Boren purchased Sawtooth Mountain Ranch, a 1,700-acre property south of Stanley, in 2016. By then, the federal government had an 11-year-old trail easement on the property through an agreement made with the previous owners. The easement was for an anticipated public trail, though details for the project didn’t take shape until 2014 when the Forest Service announced its plans for the route.

That proposal was approved in 2018, and the following year Boren filed a federal lawsuit to stop it. A few months later, construction began on the trail with a judge’s approval.

The initial complaint from Boren and his wife, Lynn Arnone, who is also party to the lawsuit, alleged the Forest Service failed to conduct necessary reviews of the trail’s environmental impacts and violated the Environmental Protection Act, as well as the Sawtooth National Recreation Area’s rules. A second complaint filed later in 2019 asked the court to consider a “quiet title action” — essentially determining whether Boren or the Forest Service has rights to the land.
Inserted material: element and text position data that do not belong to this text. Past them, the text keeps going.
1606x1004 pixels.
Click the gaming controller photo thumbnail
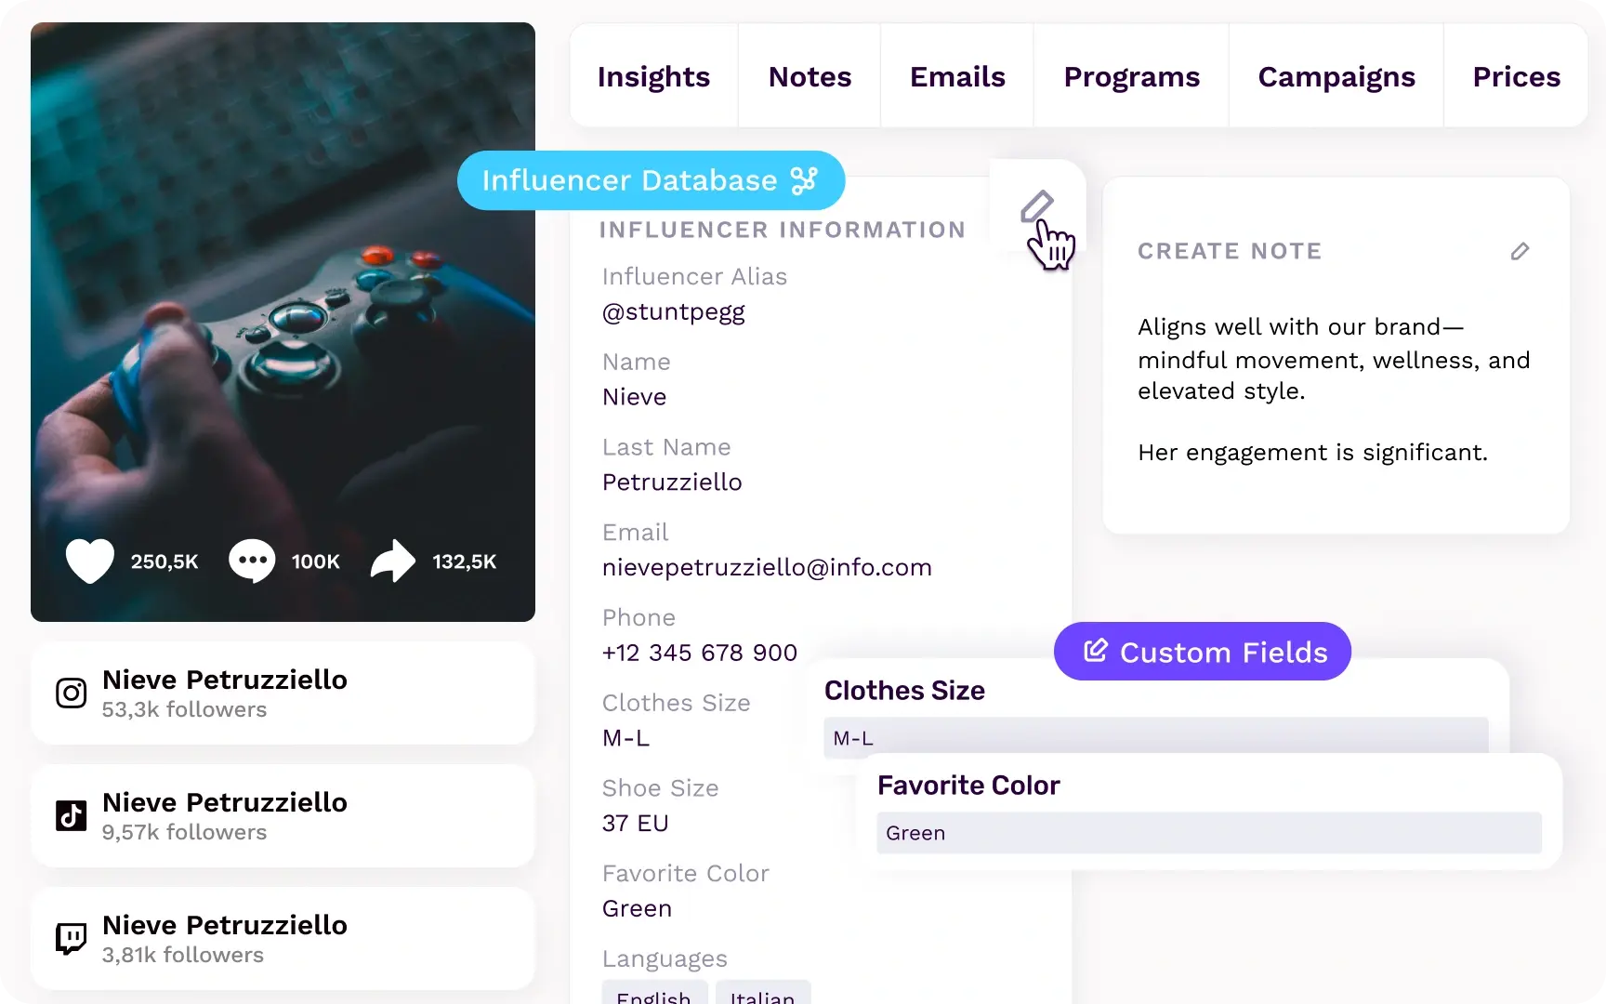click(x=283, y=322)
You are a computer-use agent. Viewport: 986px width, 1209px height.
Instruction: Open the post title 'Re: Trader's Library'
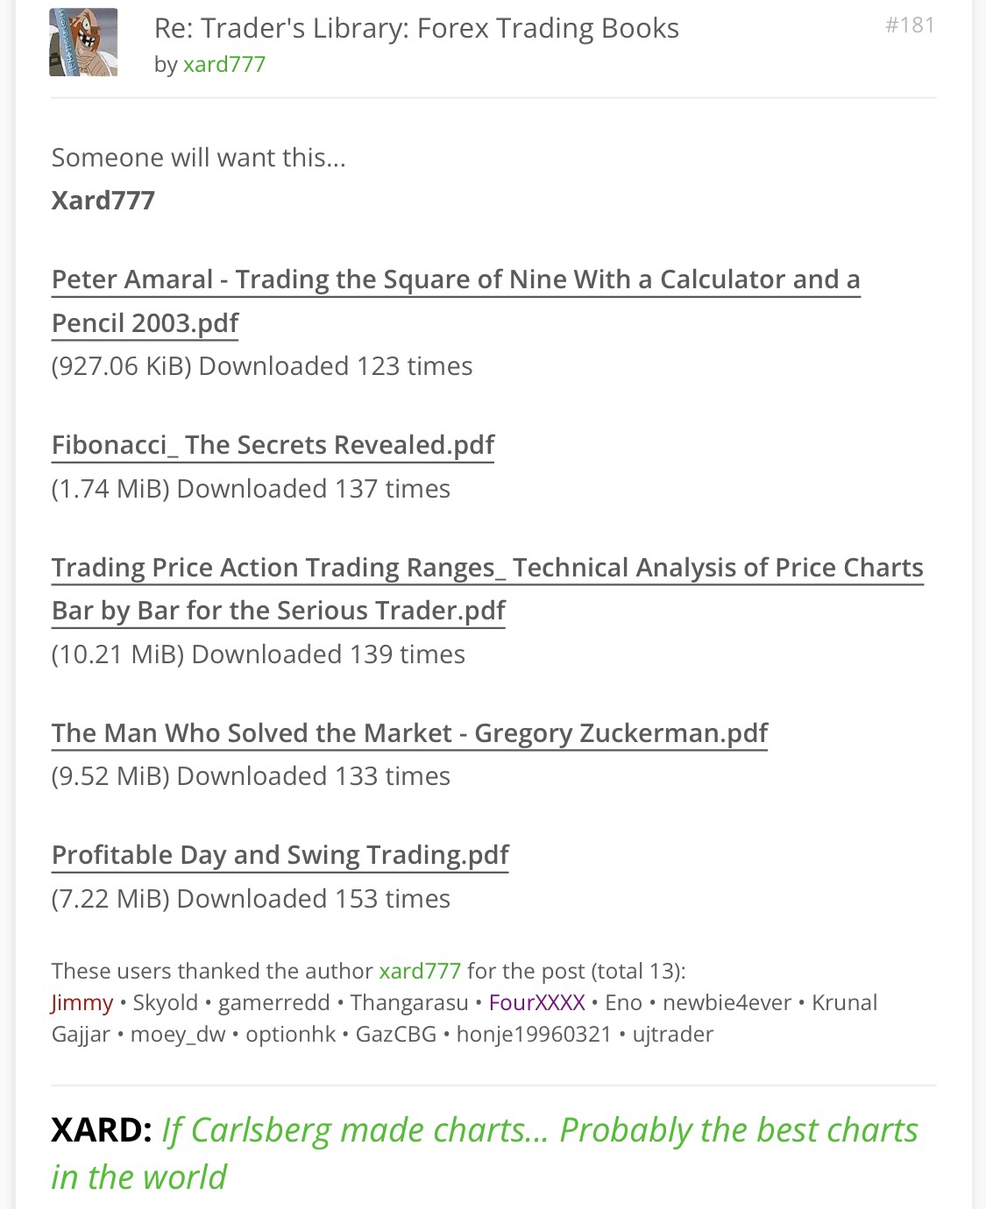(416, 29)
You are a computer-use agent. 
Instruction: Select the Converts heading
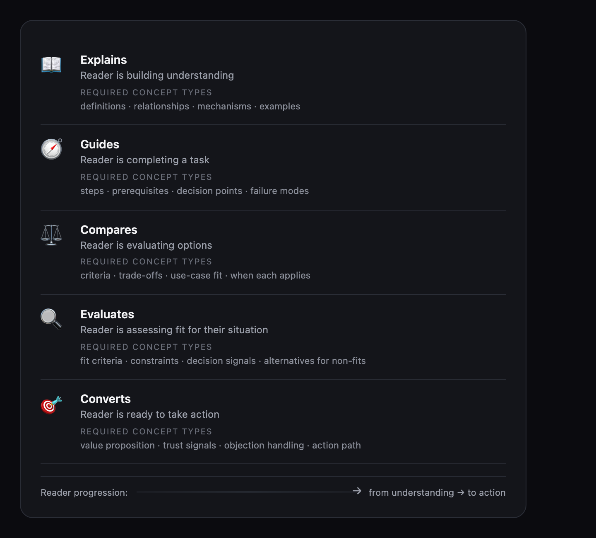[106, 399]
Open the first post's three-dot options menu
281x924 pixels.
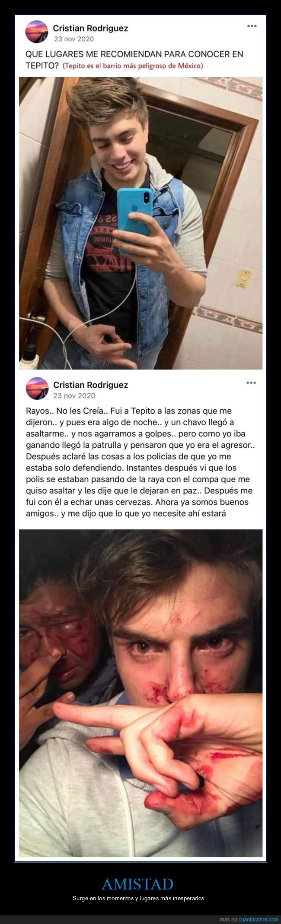coord(251,26)
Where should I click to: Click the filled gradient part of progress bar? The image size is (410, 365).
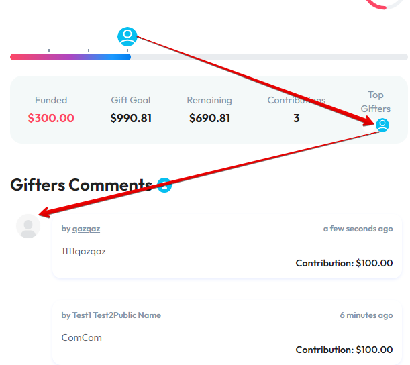click(70, 57)
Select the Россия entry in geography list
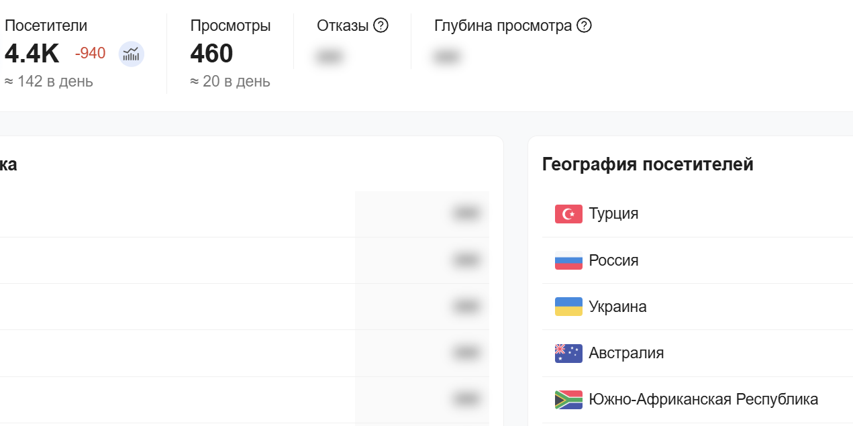 pyautogui.click(x=613, y=260)
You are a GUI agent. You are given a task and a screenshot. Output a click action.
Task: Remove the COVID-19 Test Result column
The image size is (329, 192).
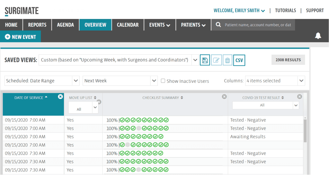299,96
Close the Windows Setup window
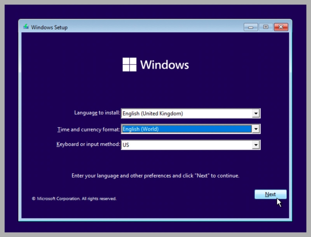 tap(281, 27)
In 2022, Idaho U.S. Magistrate Judge Candy Dale ruled against the couple on all claims. The 9th Circuit Court of Appeals upheld Dale’s ruling in November 2023, and the court denied a rehearing in January 2024.

The petition submitted to the U.S. Supreme Court said the 9th Circuit’s ruling on the Boren lawsuit created conflicts with other court rulings. It asked the the Supreme Court to clarify some high-level legal questions, such as whether “equitable tolling” should exist for the statute of limitations, extending the statute if the affected party couldn’t discover an issue until after the statute had passed. It also asked for clarification on the options someone has when the government seizes property — whether financial compensation is the only option, or if court declaration or injunction (such as forcing a reroute) could serve the same purpose.

It wasn’t clear from the petition what Boren and Arnone would like to see happen to the already-completed trail. Their attorney did not respond to a request for comment.

Jessica Schick, a spokesperson for the Sawtooth National Forest, told the Idaho Statesman in an email that the agency cannot comment on pending litigation. Forest Supervisor Kirk Flannigan told the Statesman the Forest Service does not have user data for the trail. Flannigan said he’s not aware of any complaints made about the trail since it opened.